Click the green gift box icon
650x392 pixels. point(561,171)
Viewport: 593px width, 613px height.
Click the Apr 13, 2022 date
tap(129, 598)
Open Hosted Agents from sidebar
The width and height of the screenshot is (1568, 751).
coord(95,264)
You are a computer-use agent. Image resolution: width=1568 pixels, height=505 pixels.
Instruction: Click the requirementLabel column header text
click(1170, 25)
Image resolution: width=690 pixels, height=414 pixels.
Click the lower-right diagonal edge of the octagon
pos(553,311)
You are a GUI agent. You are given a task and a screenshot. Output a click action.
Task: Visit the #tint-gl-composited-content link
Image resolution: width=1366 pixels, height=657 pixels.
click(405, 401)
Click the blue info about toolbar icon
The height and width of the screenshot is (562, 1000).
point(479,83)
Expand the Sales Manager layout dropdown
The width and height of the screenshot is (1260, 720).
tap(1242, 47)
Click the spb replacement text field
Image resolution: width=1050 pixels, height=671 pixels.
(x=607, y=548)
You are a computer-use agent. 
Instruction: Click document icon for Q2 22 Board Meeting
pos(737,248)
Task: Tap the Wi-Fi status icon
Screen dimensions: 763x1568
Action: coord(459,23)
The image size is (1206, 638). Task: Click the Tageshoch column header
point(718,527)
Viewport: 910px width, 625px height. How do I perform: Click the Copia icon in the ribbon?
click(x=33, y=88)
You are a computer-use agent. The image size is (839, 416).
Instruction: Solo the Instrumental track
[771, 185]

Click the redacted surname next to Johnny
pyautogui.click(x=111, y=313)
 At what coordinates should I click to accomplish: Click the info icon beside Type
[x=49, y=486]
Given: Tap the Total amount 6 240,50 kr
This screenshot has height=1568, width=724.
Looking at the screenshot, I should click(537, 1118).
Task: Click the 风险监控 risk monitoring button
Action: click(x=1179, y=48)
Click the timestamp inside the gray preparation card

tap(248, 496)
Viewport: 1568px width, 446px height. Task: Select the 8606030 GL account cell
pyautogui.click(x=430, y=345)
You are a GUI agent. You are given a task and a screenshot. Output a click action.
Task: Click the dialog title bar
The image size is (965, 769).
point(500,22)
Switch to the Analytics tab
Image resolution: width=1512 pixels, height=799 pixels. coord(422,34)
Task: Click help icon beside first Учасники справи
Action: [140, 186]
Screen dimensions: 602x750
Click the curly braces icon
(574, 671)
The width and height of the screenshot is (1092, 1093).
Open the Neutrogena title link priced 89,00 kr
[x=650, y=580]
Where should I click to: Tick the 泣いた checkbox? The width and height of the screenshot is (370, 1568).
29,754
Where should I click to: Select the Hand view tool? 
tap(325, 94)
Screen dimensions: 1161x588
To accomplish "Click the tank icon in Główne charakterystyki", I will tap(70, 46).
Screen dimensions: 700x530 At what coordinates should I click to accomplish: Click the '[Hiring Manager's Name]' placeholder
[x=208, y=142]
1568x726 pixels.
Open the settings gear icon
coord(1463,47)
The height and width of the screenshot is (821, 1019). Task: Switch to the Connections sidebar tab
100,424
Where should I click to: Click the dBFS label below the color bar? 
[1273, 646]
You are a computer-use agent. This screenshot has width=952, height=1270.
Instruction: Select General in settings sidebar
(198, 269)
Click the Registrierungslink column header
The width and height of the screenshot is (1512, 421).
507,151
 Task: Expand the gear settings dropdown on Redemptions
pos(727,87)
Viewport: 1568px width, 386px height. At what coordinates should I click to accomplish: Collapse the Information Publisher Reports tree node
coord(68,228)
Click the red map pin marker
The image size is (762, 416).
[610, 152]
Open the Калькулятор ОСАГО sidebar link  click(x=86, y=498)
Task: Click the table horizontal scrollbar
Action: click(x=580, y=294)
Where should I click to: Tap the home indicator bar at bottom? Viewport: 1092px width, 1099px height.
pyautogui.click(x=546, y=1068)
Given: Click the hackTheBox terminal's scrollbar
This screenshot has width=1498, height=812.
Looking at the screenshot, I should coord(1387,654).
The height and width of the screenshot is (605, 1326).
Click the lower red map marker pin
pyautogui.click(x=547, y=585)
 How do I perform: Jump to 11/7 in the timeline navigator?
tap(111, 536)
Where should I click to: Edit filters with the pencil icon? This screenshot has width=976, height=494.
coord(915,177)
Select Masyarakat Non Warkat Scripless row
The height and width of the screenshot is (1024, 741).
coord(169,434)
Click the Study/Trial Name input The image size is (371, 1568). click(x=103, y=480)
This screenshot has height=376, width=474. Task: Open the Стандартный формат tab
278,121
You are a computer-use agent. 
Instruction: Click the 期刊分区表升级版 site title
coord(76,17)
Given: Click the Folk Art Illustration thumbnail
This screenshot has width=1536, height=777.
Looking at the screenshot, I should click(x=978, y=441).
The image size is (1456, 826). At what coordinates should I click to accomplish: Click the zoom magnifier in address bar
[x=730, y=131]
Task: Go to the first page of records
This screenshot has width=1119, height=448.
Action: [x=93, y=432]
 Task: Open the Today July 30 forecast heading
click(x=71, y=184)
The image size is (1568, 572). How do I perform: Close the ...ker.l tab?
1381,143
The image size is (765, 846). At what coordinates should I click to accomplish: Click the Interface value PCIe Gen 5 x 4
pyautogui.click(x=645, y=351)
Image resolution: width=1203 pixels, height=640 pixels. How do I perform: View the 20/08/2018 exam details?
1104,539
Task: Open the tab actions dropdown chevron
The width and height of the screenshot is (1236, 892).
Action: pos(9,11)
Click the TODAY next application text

• _Your assignment_
Which lines of the records above contain the word "computer"? Show each of them.

• _Solution to this task_
You are a computer-use agent. Image resolution: width=1568 pixels, height=505 pixels.
You are a computer-use agent. 
You are a computer-use agent. The image size is (839, 416).
You are a computer-use agent. This screenshot has width=952, height=1270.
You are a computer-use agent. 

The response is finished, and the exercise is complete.